Will Test on 12/03/2012 21:35:30 MST Print View

I am a frequent outdoor camper in the winter, but only in the Northeast, where below zero is less common.

So, I think I'm going to try to augment my EMS Solstice 20º with a TNF Aleutian 55º and see how it works. I want the Aleutian for the summer anyways, since it weighs very little in comparison to bags that cost more than 2x as much

($80 Aleutian weighs 1lb 12oz versus the $210 Sierra Designs Wicked Hot 1lb 10oz. The Wicked Hot is 45º instead of 55º but I bet the difference is negligible enough, since the TNF one has a hood and is less roomy.)

David A
(DavidAdair) - M

Locale: West Dakota
Combining two down bags for warmth on 12/03/2012 22:46:23 MST Print View

I use two down bags quite a bit. Works fine for me, just mix and match according to the expected temperatures. I use Western Mountaineering's Sleeping Bag Comparison Chart to estimate how much down is needed. (and also just for window shopping)

Examining the chart infers that an estimate for the amount of down required at an expected temperature is given by: Ounces = (55-T)/2 where T is the expected temp in degrees Fahrenheit. That is, for 30f you would need (55-30)/2 = 12.5 oz down. For -40 f that would be:(55-(-40))/2 = 95/2 = 47.5 oz.

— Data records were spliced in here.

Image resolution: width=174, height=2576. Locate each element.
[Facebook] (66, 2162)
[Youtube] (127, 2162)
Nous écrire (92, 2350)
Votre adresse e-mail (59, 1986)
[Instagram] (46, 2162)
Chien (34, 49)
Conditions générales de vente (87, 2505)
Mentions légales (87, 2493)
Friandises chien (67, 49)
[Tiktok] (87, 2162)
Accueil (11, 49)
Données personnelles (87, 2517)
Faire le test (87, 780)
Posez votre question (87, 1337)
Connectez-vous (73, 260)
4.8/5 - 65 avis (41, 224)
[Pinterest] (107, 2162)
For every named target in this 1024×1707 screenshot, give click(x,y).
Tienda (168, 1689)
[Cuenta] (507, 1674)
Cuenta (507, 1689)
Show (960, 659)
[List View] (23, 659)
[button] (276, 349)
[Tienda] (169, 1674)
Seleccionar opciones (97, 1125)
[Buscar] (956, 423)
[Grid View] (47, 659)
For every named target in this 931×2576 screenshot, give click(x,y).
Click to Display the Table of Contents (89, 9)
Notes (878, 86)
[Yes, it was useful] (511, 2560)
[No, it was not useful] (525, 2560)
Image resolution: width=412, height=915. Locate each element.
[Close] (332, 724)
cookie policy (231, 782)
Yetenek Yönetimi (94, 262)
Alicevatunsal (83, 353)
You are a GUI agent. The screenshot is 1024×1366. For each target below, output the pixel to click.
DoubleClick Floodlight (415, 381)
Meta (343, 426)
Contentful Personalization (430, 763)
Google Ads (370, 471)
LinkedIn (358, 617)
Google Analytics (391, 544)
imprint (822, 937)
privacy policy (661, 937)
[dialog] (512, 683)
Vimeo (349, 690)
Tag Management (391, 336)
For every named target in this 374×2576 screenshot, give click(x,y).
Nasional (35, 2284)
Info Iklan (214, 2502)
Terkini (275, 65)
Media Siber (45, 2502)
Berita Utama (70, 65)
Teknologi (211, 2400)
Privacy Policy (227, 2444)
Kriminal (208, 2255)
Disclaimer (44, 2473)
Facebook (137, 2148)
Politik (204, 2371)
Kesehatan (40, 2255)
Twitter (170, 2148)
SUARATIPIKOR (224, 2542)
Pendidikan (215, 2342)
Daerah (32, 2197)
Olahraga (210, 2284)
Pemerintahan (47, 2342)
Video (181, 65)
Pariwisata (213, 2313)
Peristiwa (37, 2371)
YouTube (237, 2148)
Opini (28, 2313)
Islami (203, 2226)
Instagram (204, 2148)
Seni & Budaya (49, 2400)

Basically, an ounce of down is worth 2 degrees Fahrenheit. So mixing a 40 f synthetic bag with a 12 oz down bag would give you 40-12(2)= 16 f.

Inherent in this estimate is the assumption that the down is working fairly efficiently and is not overly compressed or overly loose fitting.

Like others have suggested, I do a lot of backyard testing when a cold spell comes to town. Try it, the neighbors probably suspect you're a nut anyway.

edited because I am eventually gonna learn to make a link.

Edited by DavidAdair on 12/04/2012 00:08:16 MST.